--- Start of DATA SHOWN ---

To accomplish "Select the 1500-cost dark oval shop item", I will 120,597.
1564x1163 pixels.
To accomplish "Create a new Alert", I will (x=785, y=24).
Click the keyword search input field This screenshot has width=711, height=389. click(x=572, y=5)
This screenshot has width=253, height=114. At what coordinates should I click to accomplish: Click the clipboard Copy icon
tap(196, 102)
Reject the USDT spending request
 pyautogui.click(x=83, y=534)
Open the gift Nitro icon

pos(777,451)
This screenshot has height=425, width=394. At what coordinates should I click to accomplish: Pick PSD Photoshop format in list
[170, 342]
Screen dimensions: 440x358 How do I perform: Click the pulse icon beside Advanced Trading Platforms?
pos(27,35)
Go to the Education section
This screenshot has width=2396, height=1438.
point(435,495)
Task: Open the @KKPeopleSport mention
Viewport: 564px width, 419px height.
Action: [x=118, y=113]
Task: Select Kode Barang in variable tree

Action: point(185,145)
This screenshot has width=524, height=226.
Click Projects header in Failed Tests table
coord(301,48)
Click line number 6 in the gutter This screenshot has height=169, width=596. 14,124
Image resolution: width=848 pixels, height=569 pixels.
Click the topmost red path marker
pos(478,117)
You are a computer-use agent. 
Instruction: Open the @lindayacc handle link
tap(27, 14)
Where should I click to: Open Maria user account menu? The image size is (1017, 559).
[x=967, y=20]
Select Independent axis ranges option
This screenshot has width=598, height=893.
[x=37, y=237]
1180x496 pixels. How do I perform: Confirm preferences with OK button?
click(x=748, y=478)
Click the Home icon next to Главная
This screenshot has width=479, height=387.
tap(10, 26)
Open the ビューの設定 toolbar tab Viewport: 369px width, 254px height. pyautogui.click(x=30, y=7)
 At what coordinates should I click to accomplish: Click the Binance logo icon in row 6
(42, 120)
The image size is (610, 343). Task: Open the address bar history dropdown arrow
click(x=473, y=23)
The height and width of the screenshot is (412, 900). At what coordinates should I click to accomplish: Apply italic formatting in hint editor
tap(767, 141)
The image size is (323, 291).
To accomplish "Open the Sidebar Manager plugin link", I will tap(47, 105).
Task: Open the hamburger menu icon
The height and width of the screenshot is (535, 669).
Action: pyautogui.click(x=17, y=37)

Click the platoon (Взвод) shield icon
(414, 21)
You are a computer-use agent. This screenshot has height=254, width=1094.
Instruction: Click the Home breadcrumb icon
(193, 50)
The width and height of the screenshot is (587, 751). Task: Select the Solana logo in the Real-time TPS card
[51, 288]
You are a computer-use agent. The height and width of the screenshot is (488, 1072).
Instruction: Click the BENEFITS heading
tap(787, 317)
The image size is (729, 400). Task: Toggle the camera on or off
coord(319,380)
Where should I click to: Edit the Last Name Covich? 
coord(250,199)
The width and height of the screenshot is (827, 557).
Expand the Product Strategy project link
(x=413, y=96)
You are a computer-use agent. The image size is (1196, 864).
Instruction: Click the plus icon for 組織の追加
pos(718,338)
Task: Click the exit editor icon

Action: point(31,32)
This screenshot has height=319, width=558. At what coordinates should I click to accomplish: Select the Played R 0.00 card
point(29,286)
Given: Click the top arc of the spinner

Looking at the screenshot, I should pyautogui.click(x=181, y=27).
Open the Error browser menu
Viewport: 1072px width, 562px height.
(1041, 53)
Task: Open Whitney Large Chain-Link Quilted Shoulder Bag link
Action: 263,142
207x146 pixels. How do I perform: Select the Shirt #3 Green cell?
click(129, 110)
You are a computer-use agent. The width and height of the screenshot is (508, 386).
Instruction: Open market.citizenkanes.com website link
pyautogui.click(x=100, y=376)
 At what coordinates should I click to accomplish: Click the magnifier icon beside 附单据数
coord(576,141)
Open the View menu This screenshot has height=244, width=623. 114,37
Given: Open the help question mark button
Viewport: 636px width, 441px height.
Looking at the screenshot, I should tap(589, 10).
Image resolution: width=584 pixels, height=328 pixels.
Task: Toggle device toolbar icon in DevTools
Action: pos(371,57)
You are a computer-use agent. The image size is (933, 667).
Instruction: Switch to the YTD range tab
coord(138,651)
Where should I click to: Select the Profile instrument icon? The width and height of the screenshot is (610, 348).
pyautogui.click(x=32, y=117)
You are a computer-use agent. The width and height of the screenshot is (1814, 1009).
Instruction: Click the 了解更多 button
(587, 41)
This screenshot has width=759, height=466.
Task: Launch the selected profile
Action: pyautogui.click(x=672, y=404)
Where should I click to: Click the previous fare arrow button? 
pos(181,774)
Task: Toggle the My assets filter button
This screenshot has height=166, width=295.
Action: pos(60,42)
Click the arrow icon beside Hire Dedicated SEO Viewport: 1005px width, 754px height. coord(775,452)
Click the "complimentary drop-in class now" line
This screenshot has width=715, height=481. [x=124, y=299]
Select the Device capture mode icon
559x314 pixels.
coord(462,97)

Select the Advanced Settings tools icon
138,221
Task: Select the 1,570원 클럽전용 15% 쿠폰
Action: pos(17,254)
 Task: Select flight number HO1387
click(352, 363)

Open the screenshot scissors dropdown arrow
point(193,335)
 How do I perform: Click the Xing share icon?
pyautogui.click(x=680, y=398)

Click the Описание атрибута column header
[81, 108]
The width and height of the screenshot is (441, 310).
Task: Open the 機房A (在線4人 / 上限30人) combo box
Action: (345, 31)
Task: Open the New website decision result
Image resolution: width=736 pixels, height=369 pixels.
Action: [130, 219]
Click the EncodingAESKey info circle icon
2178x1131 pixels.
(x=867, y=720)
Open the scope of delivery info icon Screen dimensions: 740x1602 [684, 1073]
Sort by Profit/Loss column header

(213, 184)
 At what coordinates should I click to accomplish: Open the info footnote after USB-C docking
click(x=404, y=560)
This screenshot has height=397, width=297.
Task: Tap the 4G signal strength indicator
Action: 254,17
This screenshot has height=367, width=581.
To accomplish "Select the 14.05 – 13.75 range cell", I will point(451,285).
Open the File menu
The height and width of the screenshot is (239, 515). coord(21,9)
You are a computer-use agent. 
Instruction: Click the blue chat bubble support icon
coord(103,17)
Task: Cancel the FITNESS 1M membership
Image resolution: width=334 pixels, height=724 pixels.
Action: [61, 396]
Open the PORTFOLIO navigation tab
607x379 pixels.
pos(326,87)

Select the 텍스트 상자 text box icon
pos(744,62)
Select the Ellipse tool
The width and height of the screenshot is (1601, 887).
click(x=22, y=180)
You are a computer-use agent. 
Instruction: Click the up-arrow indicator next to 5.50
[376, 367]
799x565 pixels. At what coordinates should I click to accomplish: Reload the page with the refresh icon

--- End of DATA SHOWN ---

- DESCRIPTION OF THE TASK:
Please convert all of the records above into a Markdown table with two columns: Row, holding a row number, and Line, holding the line itself. Leave out any blank lines.

- PROBLEM SOLUTION:
| Row | Line |
|---|---|
| 1 | To accomplish "Select the 1500-cost dark oval shop item", I will 120,597. |
| 2 | 1564x1163 pixels. |
| 3 | To accomplish "Create a new Alert", I will (x=785, y=24). |
| 4 | Click the keyword search input field This screenshot has width=711, height=389. click(x=572, y=5) |
| 5 | This screenshot has width=253, height=114. At what coordinates should I click to accomplish: Click the clipboard Copy icon |
| 6 | tap(196, 102) |
| 7 | Reject the USDT spending request |
| 8 |  pyautogui.click(x=83, y=534) |
| 9 | Open the gift Nitro icon |
| 10 | pos(777,451) |
| 11 | This screenshot has height=425, width=394. At what coordinates should I click to accomplish: Pick PSD Photoshop format in list |
| 12 | [170, 342] |
| 13 | Screen dimensions: 440x358 How do I perform: Click the pulse icon beside Advanced Trading Platforms? |
| 14 | pos(27,35) |
| 15 | Go to the Education section |
| 16 | This screenshot has width=2396, height=1438. |
| 17 | point(435,495) |
| 18 | Task: Open the @KKPeopleSport mention |
| 19 | Viewport: 564px width, 419px height. |
| 20 | Action: [x=118, y=113] |
| 21 | Task: Select Kode Barang in variable tree |
| 22 | Action: point(185,145) |
| 23 | This screenshot has width=524, height=226. |
| 24 | Click Projects header in Failed Tests table |
| 25 | coord(301,48) |
| 26 | Click line number 6 in the gutter This screenshot has height=169, width=596. 14,124 |
| 27 | Image resolution: width=848 pixels, height=569 pixels. |
| 28 | Click the topmost red path marker |
| 29 | pos(478,117) |
| 30 | You are a computer-use agent.  |
| 31 | Instruction: Open the @lindayacc handle link |
| 32 | tap(27, 14) |
| 33 | Where should I click to: Open Maria user account menu? The image size is (1017, 559). |
| 34 | [x=967, y=20] |
| 35 | Select Independent axis ranges option |
| 36 | This screenshot has width=598, height=893. |
| 37 | [x=37, y=237] |
| 38 | 1180x496 pixels. How do I perform: Confirm preferences with OK button? |
| 39 | click(x=748, y=478) |
| 40 | Click the Home icon next to Главная |
| 41 | This screenshot has width=479, height=387. |
| 42 | tap(10, 26) |
| 43 | Open the ビューの設定 toolbar tab Viewport: 369px width, 254px height. pyautogui.click(x=30, y=7) |
| 44 |  At what coordinates should I click to accomplish: Click the Binance logo icon in row 6 |
| 45 | (42, 120) |
| 46 | The image size is (610, 343). Task: Open the address bar history dropdown arrow |
| 47 | click(x=473, y=23) |
| 48 | The height and width of the screenshot is (412, 900). At what coordinates should I click to accomplish: Apply italic formatting in hint editor |
| 49 | tap(767, 141) |
| 50 | The image size is (323, 291). |
| 51 | To accomplish "Open the Sidebar Manager plugin link", I will tap(47, 105). |
| 52 | Task: Open the hamburger menu icon |
| 53 | The height and width of the screenshot is (535, 669). |
| 54 | Action: pyautogui.click(x=17, y=37) |
| 55 | Click the platoon (Взвод) shield icon |
| 56 | (414, 21) |
| 57 | You are a computer-use agent. This screenshot has height=254, width=1094. |
| 58 | Instruction: Click the Home breadcrumb icon |
| 59 | (193, 50) |
| 60 | The width and height of the screenshot is (587, 751). Task: Select the Solana logo in the Real-time TPS card |
| 61 | [51, 288] |
| 62 | You are a computer-use agent. The height and width of the screenshot is (488, 1072). |
| 63 | Instruction: Click the BENEFITS heading |
| 64 | tap(787, 317) |
| 65 | The image size is (729, 400). Task: Toggle the camera on or off |
| 66 | coord(319,380) |
| 67 | Where should I click to: Edit the Last Name Covich?  |
| 68 | coord(250,199) |
| 69 | The width and height of the screenshot is (827, 557). |
| 70 | Expand the Product Strategy project link |
| 71 | (x=413, y=96) |
| 72 | You are a computer-use agent. The image size is (1196, 864). |
| 73 | Instruction: Click the plus icon for 組織の追加 |
| 74 | pos(718,338) |
| 75 | Task: Click the exit editor icon |
| 76 | Action: point(31,32) |
| 77 | This screenshot has height=319, width=558. At what coordinates should I click to accomplish: Select the Played R 0.00 card |
| 78 | point(29,286) |
| 79 | Given: Click the top arc of the spinner |
| 80 | Looking at the screenshot, I should pyautogui.click(x=181, y=27). |
| 81 | Open the Error browser menu |
| 82 | Viewport: 1072px width, 562px height. |
| 83 | (1041, 53) |
| 84 | Task: Open Whitney Large Chain-Link Quilted Shoulder Bag link |
| 85 | Action: 263,142 |
| 86 | 207x146 pixels. How do I perform: Select the Shirt #3 Green cell? |
| 87 | click(129, 110) |
| 88 | You are a computer-use agent. The width and height of the screenshot is (508, 386). |
| 89 | Instruction: Open market.citizenkanes.com website link |
| 90 | pyautogui.click(x=100, y=376) |
| 91 |  At what coordinates should I click to accomplish: Click the magnifier icon beside 附单据数 |
| 92 | coord(576,141) |
| 93 | Open the View menu This screenshot has height=244, width=623. 114,37 |
| 94 | Given: Open the help question mark button |
| 95 | Viewport: 636px width, 441px height. |
| 96 | Looking at the screenshot, I should tap(589, 10). |
| 97 | Image resolution: width=584 pixels, height=328 pixels. |
| 98 | Task: Toggle device toolbar icon in DevTools |
| 99 | Action: pos(371,57) |
| 100 | You are a computer-use agent. The image size is (933, 667). |
| 101 | Instruction: Switch to the YTD range tab |
| 102 | coord(138,651) |
| 103 | Where should I click to: Select the Profile instrument icon? The width and height of the screenshot is (610, 348). |
| 104 | pyautogui.click(x=32, y=117) |
| 105 | You are a computer-use agent. The width and height of the screenshot is (1814, 1009). |
| 106 | Instruction: Click the 了解更多 button |
| 107 | (587, 41) |
| 108 | This screenshot has width=759, height=466. |
| 109 | Task: Launch the selected profile |
| 110 | Action: pyautogui.click(x=672, y=404) |
| 111 | Where should I click to: Click the previous fare arrow button?  |
| 112 | pos(181,774) |
| 113 | Task: Toggle the My assets filter button |
| 114 | This screenshot has height=166, width=295. |
| 115 | Action: pos(60,42) |
| 116 | Click the arrow icon beside Hire Dedicated SEO Viewport: 1005px width, 754px height. coord(775,452) |
| 117 | Click the "complimentary drop-in class now" line |
| 118 | This screenshot has width=715, height=481. [x=124, y=299] |
| 119 | Select the Device capture mode icon |
| 120 | 559x314 pixels. |
| 121 | coord(462,97) |
| 122 | Select the Advanced Settings tools icon |
| 123 | 138,221 |
| 124 | Task: Select the 1,570원 클럽전용 15% 쿠폰 |
| 125 | Action: pos(17,254) |
| 126 |  Task: Select flight number HO1387 |
| 127 | click(352, 363) |
| 128 | Open the screenshot scissors dropdown arrow |
| 129 | point(193,335) |
| 130 |  How do I perform: Click the Xing share icon? |
| 131 | pyautogui.click(x=680, y=398) |
| 132 | Click the Описание атрибута column header |
| 133 | [81, 108] |
| 134 | The width and height of the screenshot is (441, 310). |
| 135 | Task: Open the 機房A (在線4人 / 上限30人) combo box |
| 136 | Action: (345, 31) |
| 137 | Task: Open the New website decision result |
| 138 | Image resolution: width=736 pixels, height=369 pixels. |
| 139 | Action: [130, 219] |
| 140 | Click the EncodingAESKey info circle icon |
| 141 | 2178x1131 pixels. |
| 142 | (x=867, y=720) |
| 143 | Open the scope of delivery info icon Screen dimensions: 740x1602 [684, 1073] |
| 144 | Sort by Profit/Loss column header |
| 145 | (213, 184) |
| 146 |  At what coordinates should I click to accomplish: Open the info footnote after USB-C docking |
| 147 | click(x=404, y=560) |
| 148 | This screenshot has height=397, width=297. |
| 149 | Task: Tap the 4G signal strength indicator |
| 150 | Action: 254,17 |
| 151 | This screenshot has height=367, width=581. |
| 152 | To accomplish "Select the 14.05 – 13.75 range cell", I will point(451,285). |
| 153 | Open the File menu |
| 154 | The height and width of the screenshot is (239, 515). coord(21,9) |
| 155 | You are a computer-use agent.  |
| 156 | Instruction: Click the blue chat bubble support icon |
| 157 | coord(103,17) |
| 158 | Task: Cancel the FITNESS 1M membership |
| 159 | Image resolution: width=334 pixels, height=724 pixels. |
| 160 | Action: [61, 396] |
| 161 | Open the PORTFOLIO navigation tab |
| 162 | 607x379 pixels. |
| 163 | pos(326,87) |
| 164 | Select the 텍스트 상자 text box icon |
| 165 | pos(744,62) |
| 166 | Select the Ellipse tool |
| 167 | The width and height of the screenshot is (1601, 887). |
| 168 | click(x=22, y=180) |
| 169 | You are a computer-use agent.  |
| 170 | Instruction: Click the up-arrow indicator next to 5.50 |
| 171 | [376, 367] |
| 172 | 799x565 pixels. At what coordinates should I click to accomplish: Reload the page with the refresh icon |